The third type of services is LoadBalancer, this type is only used when you use managed cloud Kubernetes cluster, in this case, the cloud provider provision a load balancer for a service.
Ingress API Object
anther way to expose your services outside of the cluster and the most common used in production environnemt is ingress controller.

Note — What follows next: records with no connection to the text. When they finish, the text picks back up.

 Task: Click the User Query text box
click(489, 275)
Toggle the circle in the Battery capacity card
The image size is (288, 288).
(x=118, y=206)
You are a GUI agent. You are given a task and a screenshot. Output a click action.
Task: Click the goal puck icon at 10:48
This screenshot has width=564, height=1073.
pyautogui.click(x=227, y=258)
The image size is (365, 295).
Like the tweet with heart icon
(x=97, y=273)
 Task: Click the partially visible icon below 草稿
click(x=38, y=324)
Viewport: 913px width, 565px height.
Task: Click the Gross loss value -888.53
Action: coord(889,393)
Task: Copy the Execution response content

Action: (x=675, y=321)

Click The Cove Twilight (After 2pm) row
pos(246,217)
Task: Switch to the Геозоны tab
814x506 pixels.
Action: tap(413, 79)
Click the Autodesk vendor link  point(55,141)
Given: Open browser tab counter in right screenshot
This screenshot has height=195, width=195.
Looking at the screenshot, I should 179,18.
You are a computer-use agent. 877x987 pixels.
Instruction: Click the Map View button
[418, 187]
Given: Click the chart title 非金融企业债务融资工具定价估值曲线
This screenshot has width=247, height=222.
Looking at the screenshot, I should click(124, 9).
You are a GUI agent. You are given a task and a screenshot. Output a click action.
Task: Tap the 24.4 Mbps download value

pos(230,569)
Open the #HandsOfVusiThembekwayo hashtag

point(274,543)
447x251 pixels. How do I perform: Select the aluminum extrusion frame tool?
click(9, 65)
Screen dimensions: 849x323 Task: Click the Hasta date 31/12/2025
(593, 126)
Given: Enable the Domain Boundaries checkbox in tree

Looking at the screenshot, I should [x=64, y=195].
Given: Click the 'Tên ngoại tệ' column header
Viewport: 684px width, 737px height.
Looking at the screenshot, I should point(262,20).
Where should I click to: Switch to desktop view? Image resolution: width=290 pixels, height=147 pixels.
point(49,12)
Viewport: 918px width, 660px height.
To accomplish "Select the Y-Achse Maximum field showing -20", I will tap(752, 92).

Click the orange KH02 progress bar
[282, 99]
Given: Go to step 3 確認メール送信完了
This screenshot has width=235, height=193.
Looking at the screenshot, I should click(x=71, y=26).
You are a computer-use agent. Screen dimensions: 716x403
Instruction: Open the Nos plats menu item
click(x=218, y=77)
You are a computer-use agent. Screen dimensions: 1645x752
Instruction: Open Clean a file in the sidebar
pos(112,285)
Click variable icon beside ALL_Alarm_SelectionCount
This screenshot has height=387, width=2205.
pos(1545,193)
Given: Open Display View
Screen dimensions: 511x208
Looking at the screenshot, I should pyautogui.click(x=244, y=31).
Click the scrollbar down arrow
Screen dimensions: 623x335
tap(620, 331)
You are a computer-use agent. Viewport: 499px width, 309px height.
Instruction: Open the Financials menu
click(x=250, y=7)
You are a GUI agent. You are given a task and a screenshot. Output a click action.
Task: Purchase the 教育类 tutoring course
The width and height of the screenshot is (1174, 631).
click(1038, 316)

The ingress controller is a reverse proxy, using only one entry point to the cluster NodePort or LoadBalncer, and routes the traffic to the service within the cluster using path based routing ingress or domain based routing
Ingress controllers are not started automatically with a cluster, list of supported ingress controller is available in the this link Ingress Controllers
In this post we are going to use contour ingress controller witch is based on Envoy proxy To install the countour ingress, we can use the official manifest from contour project
kubectl apply -f https://projectcontour.io/quickstart/contour.yaml
Once contour ingress is created we need to create the route for our hello-world service, let’s start by changing the service type to ClusterIP
apiVersion: v1
kind: Service
metadata:
name: hello-world
spec:
type: ClusterIP
selector:
app: hello-world
ports:
- port: 80
protocol: TCP
targetPort: 8080
Then we create the ingress configuration file hello-world-ingress.yaml
apiVersion: networking.k8s.io/v1
kind: Ingress
metadata:
name: hello-world
spec:
rules:
- host:
http:
paths:
- path: /hello-world
pathType: Prefix
backend:
service:
name: hello-world
port:
number: 80
You can test your configuration using the command below
kubectl apply -f curl -get http://localhost/hello-world
You deployed a simple hello-world application using 3 Kuberentes API objects: Deployment, Service and Ingress!!